Proposal of a Novel Physical Parameter Characterizing Solar Wind Speed in a Wave-Driven Model

TL;DR

This study investigates how the shape of magnetic flux tubes affects solar wind speed using numerical simulations, proposing a new physical parameter that improves upon existing empirical models for space weather prediction.

Contribution

It introduces a novel physical parameter based on flux-tube shape profile that enhances solar wind speed modeling beyond traditional asymptotic expansion factors.

Findings

Solar wind speed varies significantly with flux-tube expansion height.

Radial flux-tube shape profile correlates better with wind speed than expansion factor.

A new physical parameter capturing flux-tube shape improves empirical modeling.

Abstract

Empirical solar wind speed models play an important role in enabling space weather forecasting with low computational cost.
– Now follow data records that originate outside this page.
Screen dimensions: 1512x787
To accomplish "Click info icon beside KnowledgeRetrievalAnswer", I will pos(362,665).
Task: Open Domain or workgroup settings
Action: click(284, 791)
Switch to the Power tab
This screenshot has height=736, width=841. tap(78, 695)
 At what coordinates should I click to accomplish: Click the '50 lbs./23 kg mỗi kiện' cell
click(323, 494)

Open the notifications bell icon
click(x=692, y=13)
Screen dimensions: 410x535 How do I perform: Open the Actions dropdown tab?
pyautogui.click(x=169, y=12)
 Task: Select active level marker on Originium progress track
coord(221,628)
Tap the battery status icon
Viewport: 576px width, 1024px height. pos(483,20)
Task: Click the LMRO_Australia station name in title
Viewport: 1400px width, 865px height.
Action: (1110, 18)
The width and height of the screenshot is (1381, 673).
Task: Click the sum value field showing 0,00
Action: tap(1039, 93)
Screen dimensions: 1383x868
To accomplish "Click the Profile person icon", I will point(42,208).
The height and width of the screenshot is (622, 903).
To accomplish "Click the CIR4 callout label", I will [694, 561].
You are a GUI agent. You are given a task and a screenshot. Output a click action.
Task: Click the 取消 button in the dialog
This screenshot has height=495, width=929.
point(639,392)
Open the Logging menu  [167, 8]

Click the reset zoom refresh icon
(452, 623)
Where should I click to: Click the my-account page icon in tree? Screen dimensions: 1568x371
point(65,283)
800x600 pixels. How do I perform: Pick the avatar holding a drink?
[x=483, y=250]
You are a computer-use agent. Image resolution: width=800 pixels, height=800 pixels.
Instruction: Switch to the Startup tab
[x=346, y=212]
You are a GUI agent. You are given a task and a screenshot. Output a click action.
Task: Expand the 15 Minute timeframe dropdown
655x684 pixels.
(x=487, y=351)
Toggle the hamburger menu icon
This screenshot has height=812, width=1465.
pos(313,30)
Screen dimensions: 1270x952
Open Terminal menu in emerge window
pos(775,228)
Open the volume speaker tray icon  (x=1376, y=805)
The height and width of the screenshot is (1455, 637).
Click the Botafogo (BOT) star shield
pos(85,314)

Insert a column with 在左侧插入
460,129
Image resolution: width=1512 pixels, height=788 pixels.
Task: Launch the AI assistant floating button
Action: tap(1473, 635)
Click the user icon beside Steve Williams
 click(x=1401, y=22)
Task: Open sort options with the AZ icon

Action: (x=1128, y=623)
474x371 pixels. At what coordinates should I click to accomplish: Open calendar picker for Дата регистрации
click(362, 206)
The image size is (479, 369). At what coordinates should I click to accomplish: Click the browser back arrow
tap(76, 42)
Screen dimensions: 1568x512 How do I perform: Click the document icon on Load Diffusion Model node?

Among these, one model called WS model is based on the asymptotic expansion factor. However, it is known that it fails in the case of pseudostreamers. In this study, as a first step toward constructing a solar wind speed empirical model based on physical parameters, we investigated the effect of the radial profile of flux-tube shape on the solar wind speed using one-dimensional numerical simulations. In the simulations, ad hoc Alfv\'en waves are injected from the photosphere at $r=R_\odot$ as the energy source, and the MHD equations are solved out to the interplanetary space at $r=70R_\odot$ to reproduce solar wind acceleration. As a result, even when the coronal base magnetic field and the asymptotic expansion factor are fixed, the final solar wind speed varies by approximately 300 km s$^{-1}$ depending on changes in the expansion height or non-monotonic expansion. Additionally, across all simulations performed, a better correlation is found with the quantities that reflect the information about the radial profile of flux-tube shape than the asymptotic expansion factor. Our results suggest that, as a physical characteristic parameter of the solar wind speed, an operation that can account for the expansion factor throughout the corona is necessary.